Johannesburg, 10 Apr 2019
Lenore Kerrigan, head of sales at UiPath SA.
Lenore Kerrigan, head of sales at UiPath SA.

After recently establishing an office in SA, enterprise robotic process automation (RPA) company UiPath plans to leverage strategic opportunities to strength relationships with local partners and engage with the business community.

This was the word from Lenore Kerrigan, head of sales at UiPath SA, speaking to ITWeb on the side-lines of ITWeb BPM and Automation Summit 2019, in Johannesburg yesterday.

Outlining the New York-headquartered company's local strategy, Kerrigan explained that UiPath seeks to help local cross-sector organisations facilitate the repetitive and tedious everyday tasks within their business processes, through its automated software offerings.

"Our local launch in November is part of an international strategy called 'glocal', which speaks to being firmly established locally, while maintaining a strong global presence. The South African market is ripe for RPA, and we've already managed interesting automation deployments with local customers and partners.

"We are working alongside ambitious partners which consist of advisory companies, business process outsourcing firms, system integrators and managed service providers.

"This list includes Larc AI, Datora, Cornastone, DVT, Accenture, PWC, Deloitte and EY, who help us to increase customer and employee satisfaction, through ensuring successful implementation of RPA projects, better positioning clients for the fourth industrial revolution."

The Johannesburg-based office has a team of nine full-time employees, with Kerrigan being recently appointed.
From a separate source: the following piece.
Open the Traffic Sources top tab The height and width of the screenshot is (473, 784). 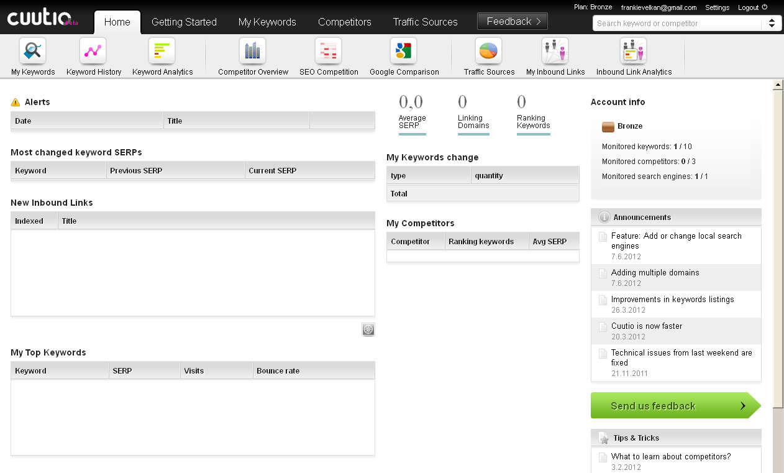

She is tasked with the responsibility of managing and growing the local customer base and partner ecosystem.

According to research firm Markets & Markets, the global RPA market is estimated to be worth $2 467 million by 2022, growing at a CAGR of 30% between 2017 and 2022. The growth is mainly driven by the ease of business processes provided by RPA, and the convergence of RPA with traditional business process industries, notes the report.
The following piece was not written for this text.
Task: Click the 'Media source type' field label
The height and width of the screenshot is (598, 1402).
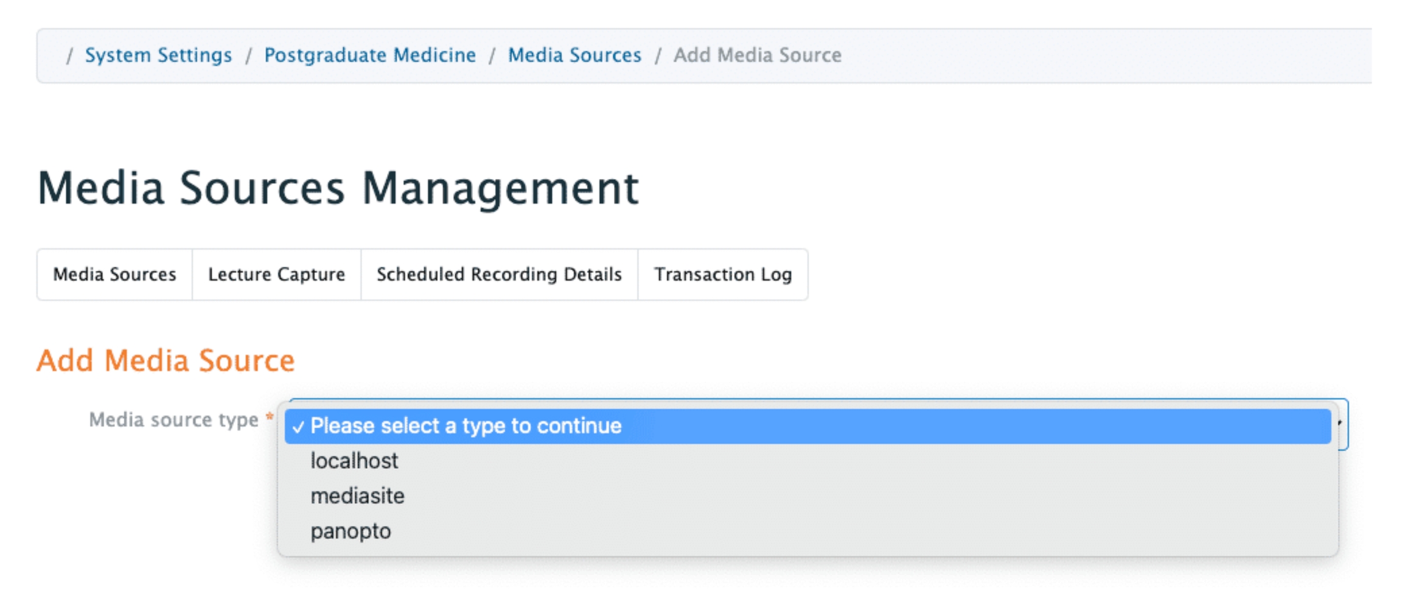Action: [x=173, y=420]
In addition to its RPA products and services, UiPath offers free and open training programmes through its UiPath Academy, which offers online RPA programmes.

"Our mission is to provide free automation training to more than one million students globally in the next three years, through our academic programme. Locally, this will be in accordance with the black economic empowerment programme initiated by government. Our vision goes beyond helping organisations implement RPA solutions, but to train youth for the digital economy, while up-skilling and educating company leaders - this is what distinguishes us from competitors."

Digitising contact centres

Kerrigan explains that while RPA is still in its early stages in SA, the company hopes to disrupt the local contact centre industry by revolutionising the daily operations of contact centre agents.

"We have a number of clients within the local contact centre industry but we're finding that most of them are trying to resolve problems through the back office pocess.

"Among the many other typical mistakes made by contact centres is that their departments are working in silos, they treat every caller as the same person, and they don't maximise the use of data to personalise and profile callers."

Through the use of RPA, digital employees enter seamlessly into business processes, improving call centre performance by providing error-free processing, dynamic data management and custom audit options, she noted.

"Current contact centre agents work with multiple systems, and the customers are constantly getting transferred from pillar to post. We envision creating the contact centre agent of the future, where a bot will be working alongside the agent, providing the agent with all the information they need in a fraction of the time, which will dramatically enhance the customer experience."